Passage fourni:
——————————

La question des divorcés-remariés, la nullité du mariage, et des secondes noces pour les divorcés, sont des thèmes que le pape François souhaite approfondir, dans le sillage de son prédécesseur, Benoît XVI, qui les avait à cœur : « Nous devons dire aux divorcés remariés que l’Eglise les aime, ils doivent sentir que nous faisons de tout pour les aider », avait dit ce dernier à la fête des témoignages de la grande fête des familles, au parce de Bresso, près de Milan, en juin 2012.
Comme Benoît XVI, le pape François souhaite que l’Eglise agisse en amont, fasse de la prévention, et il le dit dans sa récente interview à cœur ouvert, aux revues jésuites de 16 pays d’Europe et d’Amérique Latine, réalisée par le P. Antonio Spadaro, jésuite italien :
« Nous devons donc trouver un nouvel équilibre, autrement l’édifice moral de l’Église risque lui aussi de s’écrouler comme un château de cartes, de perdre la fraîcheur et le parfum de l’Évangile. L’annonce évangélique doit être plus simple, profonde, irradiante. C’est à partir de cette annonce que viennent ensuite les conséquences morales.»

——————————

Extrait de données:
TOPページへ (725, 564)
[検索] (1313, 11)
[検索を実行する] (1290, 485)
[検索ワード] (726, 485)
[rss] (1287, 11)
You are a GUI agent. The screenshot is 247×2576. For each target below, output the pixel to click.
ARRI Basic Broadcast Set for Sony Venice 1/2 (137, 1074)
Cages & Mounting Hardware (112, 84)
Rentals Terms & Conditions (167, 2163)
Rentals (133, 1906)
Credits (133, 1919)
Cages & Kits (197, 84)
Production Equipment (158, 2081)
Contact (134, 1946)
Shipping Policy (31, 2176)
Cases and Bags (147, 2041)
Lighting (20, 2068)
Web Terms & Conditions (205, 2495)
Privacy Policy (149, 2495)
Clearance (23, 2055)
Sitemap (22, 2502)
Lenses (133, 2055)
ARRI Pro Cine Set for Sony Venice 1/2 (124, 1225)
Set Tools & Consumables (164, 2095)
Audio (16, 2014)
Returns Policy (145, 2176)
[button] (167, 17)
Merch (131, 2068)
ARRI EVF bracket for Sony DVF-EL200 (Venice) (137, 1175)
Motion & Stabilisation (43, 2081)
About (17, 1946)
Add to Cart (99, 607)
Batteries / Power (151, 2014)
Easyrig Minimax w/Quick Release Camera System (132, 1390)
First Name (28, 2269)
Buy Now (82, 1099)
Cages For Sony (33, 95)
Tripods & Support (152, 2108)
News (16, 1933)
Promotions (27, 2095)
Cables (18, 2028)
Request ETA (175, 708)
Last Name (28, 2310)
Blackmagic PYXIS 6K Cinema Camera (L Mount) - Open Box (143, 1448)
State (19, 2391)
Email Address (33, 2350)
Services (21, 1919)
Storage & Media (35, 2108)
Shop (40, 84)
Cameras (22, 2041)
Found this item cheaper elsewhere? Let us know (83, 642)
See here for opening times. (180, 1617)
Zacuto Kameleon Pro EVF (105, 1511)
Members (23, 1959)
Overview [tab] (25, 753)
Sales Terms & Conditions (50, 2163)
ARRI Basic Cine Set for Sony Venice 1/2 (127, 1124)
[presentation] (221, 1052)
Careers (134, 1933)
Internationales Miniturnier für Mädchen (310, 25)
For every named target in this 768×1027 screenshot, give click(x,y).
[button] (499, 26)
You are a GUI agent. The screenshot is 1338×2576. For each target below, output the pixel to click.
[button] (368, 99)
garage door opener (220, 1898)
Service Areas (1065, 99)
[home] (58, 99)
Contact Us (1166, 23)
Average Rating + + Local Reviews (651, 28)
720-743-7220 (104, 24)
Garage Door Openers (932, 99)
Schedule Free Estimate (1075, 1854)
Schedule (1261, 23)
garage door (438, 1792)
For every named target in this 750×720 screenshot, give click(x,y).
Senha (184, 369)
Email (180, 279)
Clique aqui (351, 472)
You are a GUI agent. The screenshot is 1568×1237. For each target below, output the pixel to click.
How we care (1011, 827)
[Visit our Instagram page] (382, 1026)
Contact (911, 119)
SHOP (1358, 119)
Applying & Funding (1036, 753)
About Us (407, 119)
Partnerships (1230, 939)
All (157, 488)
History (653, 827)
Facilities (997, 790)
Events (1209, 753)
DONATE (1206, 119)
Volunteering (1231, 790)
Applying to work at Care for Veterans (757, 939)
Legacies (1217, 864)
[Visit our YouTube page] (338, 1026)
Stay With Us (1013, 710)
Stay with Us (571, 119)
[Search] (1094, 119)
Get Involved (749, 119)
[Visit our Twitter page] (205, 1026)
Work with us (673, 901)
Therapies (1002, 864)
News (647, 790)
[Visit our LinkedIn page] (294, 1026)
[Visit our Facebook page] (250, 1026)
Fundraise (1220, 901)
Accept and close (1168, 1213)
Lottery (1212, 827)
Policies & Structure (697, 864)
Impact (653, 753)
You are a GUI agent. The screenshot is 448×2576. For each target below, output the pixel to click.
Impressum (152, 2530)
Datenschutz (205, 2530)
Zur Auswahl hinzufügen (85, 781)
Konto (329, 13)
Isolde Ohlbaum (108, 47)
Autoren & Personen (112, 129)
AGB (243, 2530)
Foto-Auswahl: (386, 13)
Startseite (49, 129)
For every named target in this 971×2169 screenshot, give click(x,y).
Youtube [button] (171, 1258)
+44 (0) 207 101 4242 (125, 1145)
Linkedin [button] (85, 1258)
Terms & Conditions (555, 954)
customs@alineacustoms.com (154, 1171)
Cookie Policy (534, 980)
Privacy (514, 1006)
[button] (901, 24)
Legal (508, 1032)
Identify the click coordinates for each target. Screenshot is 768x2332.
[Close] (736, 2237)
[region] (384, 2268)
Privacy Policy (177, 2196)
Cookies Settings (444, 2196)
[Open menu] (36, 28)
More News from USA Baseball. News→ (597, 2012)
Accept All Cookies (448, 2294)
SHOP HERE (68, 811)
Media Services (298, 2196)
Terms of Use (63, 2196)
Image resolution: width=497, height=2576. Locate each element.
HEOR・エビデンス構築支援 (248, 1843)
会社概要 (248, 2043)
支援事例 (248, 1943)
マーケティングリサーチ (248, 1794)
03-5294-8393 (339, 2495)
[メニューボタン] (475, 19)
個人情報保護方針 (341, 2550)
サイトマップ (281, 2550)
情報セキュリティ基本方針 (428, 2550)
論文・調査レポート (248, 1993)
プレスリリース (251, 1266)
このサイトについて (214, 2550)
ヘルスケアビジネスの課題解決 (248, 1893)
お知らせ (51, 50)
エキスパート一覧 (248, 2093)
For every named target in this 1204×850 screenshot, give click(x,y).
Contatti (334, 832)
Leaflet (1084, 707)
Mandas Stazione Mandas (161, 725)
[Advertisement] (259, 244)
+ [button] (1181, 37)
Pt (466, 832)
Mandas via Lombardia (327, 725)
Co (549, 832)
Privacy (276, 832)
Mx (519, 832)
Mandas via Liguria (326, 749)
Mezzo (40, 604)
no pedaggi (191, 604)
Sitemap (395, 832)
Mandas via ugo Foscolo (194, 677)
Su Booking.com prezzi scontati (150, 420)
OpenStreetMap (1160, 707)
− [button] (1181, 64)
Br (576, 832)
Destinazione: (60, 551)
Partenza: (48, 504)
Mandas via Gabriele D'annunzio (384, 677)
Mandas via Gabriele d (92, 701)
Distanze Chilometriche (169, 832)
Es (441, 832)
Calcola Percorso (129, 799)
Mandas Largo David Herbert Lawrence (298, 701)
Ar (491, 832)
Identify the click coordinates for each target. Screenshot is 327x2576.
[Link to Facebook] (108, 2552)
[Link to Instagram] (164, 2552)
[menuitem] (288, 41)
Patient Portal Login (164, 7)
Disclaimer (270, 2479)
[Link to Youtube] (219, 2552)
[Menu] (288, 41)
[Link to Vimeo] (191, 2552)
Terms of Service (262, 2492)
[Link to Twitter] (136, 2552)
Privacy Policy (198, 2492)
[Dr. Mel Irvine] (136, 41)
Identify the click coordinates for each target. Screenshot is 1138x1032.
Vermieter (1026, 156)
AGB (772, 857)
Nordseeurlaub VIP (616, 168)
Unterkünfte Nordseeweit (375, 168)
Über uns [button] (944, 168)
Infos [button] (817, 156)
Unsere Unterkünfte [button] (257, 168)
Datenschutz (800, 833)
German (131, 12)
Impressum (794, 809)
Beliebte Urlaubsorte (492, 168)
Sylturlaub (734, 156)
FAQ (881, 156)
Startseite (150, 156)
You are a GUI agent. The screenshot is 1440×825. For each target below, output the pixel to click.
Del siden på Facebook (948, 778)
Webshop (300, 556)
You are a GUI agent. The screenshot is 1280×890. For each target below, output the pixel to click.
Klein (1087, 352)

——————————

Consignes de l'exercice:
[a] D'après le passage sur le pape François et les divorcés remariés, qui a réalisé l'entretien accordé par le pape aux revues jésuites ?
[b] Prolongez le passage sur le pape François et les divorcés remariés à la suite de sa dernière phrase.
Les entrées sont issues d'une autre source que le passage.

En réponse:
[a] Le P. Antonio Spadaro, jésuite italien.

[b]
L’annonce au clergé de Rome que « le groupe des huit cardinaux » chargé de l’aider dans les réformes de la Curie, parlera de tout ça, a fait le tour de la planète, suscitant un vif intérêt et de nombreux commentaires.
Mais peut attendre du pape une admission aux sacrements des divorcés remariés ? Giacomo Galeazzi, journaliste à La Stampa, a posé la question à l’historienne italienne Lucetta Scaraffia, éditorialiste à l’Osservatore Romano, diffusée vendredi 20 septembre, en italien sur le site Vatican Insider.
Voici la traduction de cette interview :
Giacomo Galeazzi
Q: Pardon aux femmes qui avortent, accueil des homosexuels et des nouvelles unions : ce pontificat est-il en train de changer l’Eglise?
Lucetta Scaraffia : « Le pape François fait la distinction entre le péché et le pécheur. Il déclare que les homosexuels ne sont pas inférieurs aux autres ni différents : le choix de comment vivre son homosexualité fait partie du mystère de chaque personne. Cette approche est la même que celle qu’il a envers les femmes qui interrompent volontairement leur grossesse et envers les nouvelles unions. Il fait la distinction entre «la condamnation » du péché et le sentiment de « miséricorde » à l’égard du pécheur : son christianisme n’est pas du puritanisme rigide sans cœur. Il efface tout moralisme rigide et insensible. Les médecins positivistes considéraient les homosexuels comme des personnes malades, alors que l’Eglise les a toujours considérés comme des êtres humains ».
Q: D’où vient le « style » de François?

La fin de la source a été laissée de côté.